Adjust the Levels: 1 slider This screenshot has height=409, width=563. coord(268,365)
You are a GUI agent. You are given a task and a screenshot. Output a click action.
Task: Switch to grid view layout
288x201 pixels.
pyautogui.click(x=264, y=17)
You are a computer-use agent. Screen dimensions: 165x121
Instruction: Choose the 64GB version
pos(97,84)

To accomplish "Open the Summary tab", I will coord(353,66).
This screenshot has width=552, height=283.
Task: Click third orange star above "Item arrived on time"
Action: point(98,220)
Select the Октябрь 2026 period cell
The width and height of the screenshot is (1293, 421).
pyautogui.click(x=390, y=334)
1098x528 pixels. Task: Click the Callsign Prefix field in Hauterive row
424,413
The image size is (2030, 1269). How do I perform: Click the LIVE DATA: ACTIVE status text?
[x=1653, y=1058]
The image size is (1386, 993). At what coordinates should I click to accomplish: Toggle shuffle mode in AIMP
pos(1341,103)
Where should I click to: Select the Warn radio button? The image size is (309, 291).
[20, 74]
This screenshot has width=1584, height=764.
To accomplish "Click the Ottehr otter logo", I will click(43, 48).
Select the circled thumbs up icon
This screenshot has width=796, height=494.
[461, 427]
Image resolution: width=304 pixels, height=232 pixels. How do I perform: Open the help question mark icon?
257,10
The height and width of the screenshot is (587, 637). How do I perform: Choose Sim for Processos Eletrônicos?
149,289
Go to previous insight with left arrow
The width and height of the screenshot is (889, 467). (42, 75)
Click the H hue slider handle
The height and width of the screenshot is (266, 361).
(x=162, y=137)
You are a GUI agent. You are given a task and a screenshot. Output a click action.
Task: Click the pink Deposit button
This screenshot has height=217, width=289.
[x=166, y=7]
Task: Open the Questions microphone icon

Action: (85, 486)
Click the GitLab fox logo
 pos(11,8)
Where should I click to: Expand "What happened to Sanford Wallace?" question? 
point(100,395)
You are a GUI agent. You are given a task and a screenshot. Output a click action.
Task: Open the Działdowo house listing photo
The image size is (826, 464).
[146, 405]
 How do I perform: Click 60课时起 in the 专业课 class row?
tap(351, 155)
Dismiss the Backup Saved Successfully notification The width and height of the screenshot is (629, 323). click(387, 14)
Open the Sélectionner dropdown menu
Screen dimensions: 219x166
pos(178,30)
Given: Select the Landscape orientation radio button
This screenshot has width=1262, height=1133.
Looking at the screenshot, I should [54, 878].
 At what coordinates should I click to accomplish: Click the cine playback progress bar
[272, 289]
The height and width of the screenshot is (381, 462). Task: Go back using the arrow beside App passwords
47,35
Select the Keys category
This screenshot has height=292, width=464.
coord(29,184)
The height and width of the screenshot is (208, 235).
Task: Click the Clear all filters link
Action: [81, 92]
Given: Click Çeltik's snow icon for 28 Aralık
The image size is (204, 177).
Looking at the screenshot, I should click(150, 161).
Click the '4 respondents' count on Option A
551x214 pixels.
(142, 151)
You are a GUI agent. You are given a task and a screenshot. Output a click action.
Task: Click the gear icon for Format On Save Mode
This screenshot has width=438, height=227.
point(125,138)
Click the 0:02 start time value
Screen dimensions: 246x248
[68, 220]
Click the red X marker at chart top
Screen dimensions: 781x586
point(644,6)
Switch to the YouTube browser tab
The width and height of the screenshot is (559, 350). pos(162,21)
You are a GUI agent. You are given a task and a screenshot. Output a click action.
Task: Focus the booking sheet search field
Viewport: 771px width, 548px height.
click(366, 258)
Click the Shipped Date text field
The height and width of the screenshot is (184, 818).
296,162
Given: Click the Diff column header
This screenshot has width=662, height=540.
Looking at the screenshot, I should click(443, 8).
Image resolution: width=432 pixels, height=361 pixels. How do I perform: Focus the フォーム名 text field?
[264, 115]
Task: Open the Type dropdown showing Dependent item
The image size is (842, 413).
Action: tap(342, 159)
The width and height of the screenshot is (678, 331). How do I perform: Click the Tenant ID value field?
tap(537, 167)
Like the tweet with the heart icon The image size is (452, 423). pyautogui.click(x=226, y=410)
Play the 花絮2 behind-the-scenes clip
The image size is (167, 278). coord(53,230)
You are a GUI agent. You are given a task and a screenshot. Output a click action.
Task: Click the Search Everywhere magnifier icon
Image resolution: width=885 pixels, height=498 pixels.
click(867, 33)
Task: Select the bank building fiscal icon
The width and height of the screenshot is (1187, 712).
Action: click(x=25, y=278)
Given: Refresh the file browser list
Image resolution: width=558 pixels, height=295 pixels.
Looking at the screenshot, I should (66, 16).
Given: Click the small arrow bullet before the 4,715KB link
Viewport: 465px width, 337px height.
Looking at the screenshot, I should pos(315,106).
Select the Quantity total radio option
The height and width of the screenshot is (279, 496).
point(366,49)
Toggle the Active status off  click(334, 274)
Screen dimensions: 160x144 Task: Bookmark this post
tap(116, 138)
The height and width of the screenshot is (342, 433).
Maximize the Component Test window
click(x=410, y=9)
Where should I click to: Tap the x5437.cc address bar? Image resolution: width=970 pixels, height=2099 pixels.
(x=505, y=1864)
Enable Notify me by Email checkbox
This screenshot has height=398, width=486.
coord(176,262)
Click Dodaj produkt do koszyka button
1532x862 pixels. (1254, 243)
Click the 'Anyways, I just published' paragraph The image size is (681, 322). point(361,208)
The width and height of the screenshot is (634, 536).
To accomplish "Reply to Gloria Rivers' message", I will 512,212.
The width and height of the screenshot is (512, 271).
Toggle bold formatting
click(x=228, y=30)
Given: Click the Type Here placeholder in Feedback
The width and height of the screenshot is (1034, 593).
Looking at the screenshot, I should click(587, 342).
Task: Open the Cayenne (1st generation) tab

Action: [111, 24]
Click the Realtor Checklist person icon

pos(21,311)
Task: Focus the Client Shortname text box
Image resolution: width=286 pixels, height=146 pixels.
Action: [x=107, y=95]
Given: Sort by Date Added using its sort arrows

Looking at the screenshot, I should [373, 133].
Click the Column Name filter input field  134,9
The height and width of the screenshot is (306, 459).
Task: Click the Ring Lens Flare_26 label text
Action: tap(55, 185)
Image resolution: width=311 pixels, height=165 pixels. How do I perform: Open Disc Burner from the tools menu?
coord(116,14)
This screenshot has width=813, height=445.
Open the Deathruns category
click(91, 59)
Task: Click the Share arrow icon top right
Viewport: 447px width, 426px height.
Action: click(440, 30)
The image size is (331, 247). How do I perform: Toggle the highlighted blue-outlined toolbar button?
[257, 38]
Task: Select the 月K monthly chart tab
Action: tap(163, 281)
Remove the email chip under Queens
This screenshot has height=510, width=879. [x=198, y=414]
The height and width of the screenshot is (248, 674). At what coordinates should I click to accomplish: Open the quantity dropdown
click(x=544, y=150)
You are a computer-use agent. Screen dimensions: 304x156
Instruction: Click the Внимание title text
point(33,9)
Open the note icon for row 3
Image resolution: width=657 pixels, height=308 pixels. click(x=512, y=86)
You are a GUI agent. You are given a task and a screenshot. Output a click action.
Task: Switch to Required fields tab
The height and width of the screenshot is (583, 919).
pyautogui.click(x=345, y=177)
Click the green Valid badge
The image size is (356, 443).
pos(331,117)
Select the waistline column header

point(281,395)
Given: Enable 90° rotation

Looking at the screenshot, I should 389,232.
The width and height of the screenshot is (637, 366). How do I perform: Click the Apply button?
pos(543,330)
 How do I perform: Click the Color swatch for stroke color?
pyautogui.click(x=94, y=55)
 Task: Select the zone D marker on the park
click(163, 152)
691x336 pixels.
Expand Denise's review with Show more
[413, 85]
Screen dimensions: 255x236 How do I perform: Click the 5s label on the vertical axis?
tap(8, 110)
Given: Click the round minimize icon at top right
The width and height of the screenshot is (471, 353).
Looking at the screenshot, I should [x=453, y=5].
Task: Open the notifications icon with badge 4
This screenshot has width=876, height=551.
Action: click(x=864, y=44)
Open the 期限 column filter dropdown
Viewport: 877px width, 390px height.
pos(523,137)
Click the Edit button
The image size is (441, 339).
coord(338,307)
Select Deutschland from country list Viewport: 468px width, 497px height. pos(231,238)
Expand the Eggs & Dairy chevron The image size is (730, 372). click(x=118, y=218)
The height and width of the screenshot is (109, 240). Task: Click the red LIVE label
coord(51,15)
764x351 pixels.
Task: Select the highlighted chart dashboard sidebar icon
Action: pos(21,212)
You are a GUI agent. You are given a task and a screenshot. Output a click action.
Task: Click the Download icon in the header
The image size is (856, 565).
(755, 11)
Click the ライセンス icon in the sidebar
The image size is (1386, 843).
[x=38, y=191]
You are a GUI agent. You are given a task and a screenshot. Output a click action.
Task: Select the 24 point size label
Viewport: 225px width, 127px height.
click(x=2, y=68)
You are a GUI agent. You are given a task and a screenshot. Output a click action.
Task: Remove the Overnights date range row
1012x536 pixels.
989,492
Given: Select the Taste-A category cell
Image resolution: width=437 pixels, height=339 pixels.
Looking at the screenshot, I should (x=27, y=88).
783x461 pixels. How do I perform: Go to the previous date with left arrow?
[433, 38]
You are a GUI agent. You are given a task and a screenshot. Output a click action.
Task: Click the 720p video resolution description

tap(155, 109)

----------

→ **What the task requires**:
The answer must be every line of the data that contains the word "right".

→ **Your solution**:
Task: Click the Share arrow icon top right
Given: Click the round minimize icon at top right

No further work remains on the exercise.